In Italia ci sono quasi 3 milioni di anziani non autosuffcienti. Col progressivo ritrarsi della sanità pubblica ad occuparsi di loro sono per la stragrande maggioranza le famiglie – nel 64 per cento dei casi, secondo il Documento conclusivo dell’indagine sulla sostenibilità del Sistema sanitario nazionale appena votata all’unanimità dalla commissione sanità del senato.

I sindacati dei pensionati – Spi Cgil, Fnp Cisl, Uilp – in modo unitario ieri mattina hanno presentato una proposta per un piano nazionale sulla non autosufficienza. L’invito a discuterlo era rivolto a tutte le forze politiche: hanno risposto solo Leu e il Pd.

La proposta assai dettagliata parte dai dati e dalla situazione attuale. Ad oggi in pratica l’unico strumento in mano alle famiglie è l’indennità di accompagnamento (circa 515 euro al mese) sebbene i tre quarti dei beneficiari ha più di 65 anni. Per il resto la sanità pubblica eroga pochissimi servizi a questa fetta di popolazione in continua espansione. Secondo il VI rapporto del Network non autosufficienza (Nna) dal 2013 al 2015 la spesa pubblica per anziani non autosufficienti si è ridotta di 1,6 miliardi. Il Fondo nazionale per la non autosufficienza fu azzerato nel 2012 e ora è di 450 milioni, più 50 milioni messi a disposizione dalle Regioni. Ma proprio le Regioni gestiscono servizi e finanziamenti in modo molto diversi. In più la definizione dei nuovi Livelli essenziali di assistenza appena varati non hanno modificato per niente i servizi per la non autosufficienza.
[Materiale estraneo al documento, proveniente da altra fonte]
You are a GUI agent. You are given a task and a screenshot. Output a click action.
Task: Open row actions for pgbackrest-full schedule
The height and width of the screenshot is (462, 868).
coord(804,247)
La proposta di Spi, Fnp e Uil allora è quella di superare la frammentazione nei servizi tra Stato ed enti locali. Si propone che «il riconoscimento della condizione di non autosufficienza sia determinato con criteri uniformi in tutto il territorio nazionale; che siano individuati i Livelli essenziali delle prestazioni sociali per la non autosufficienza (Lesna); copertura integrale dei costi delle prestazioni a carico del Servizio sanitario nazionale per l’assistenza alle persone non autosufficienti gravissime; che il Fondo sanitario nazionale raggiunga un livello di finanziamento pubblico adeguato e che i Lesna siano a carico della fiscalità generale; sperimentazione e la promozione di forme di residenzialità innovative (oggi accolgono solo 386mila anziani, una goccia nel mare); che si riconosca la figura dei caregiver (al posto della badante) e che si proceda ad una riorganizzazione dell’indennità di accompagnamento inserendola nel Piano assistenziale individuale e mantenendone comunque il suo carattere universalistico e senza quindi collegarla alla prova dei mezzi».
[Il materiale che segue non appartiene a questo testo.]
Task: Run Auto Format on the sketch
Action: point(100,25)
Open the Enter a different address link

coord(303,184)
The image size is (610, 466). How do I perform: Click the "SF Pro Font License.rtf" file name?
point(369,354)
«Il problema di fondo – ha spiegato il segretario generale dello Spi Cgil Ivan Pedretti – è che ormai si lega la salute solo al costo del servizi in un’idea completamente economicista che ha fatto breccia anche nelle Ausl a cui i comuni demandano i servizi. Si tratta di una logica politica scellerata che ha distrutto la sanità pubblica, specie al Sud. Dobbiamo ribaltare il paradigma rilanciando il diritto universalistico alla salute anche perché la risposta della sanità privata non è qualitativa. Rilanciando il sistema sanitario nazionale possiamo anche incrementare la quantità e la qualità dell’occupazione con personale più specializzato», ha concluso Pedretti.

A rispondere ai sindacati erano presenti solo Nerina Dirindin (Leu) che ha «condiviso in pieno la proposta proponendo «a tutti i partiti di metterla in atto nella prossima legislatura». Una proposta accolta con favore da Tommaso Nannicini (Pd) «per un sostegno forte e universale alla non autosufficienza».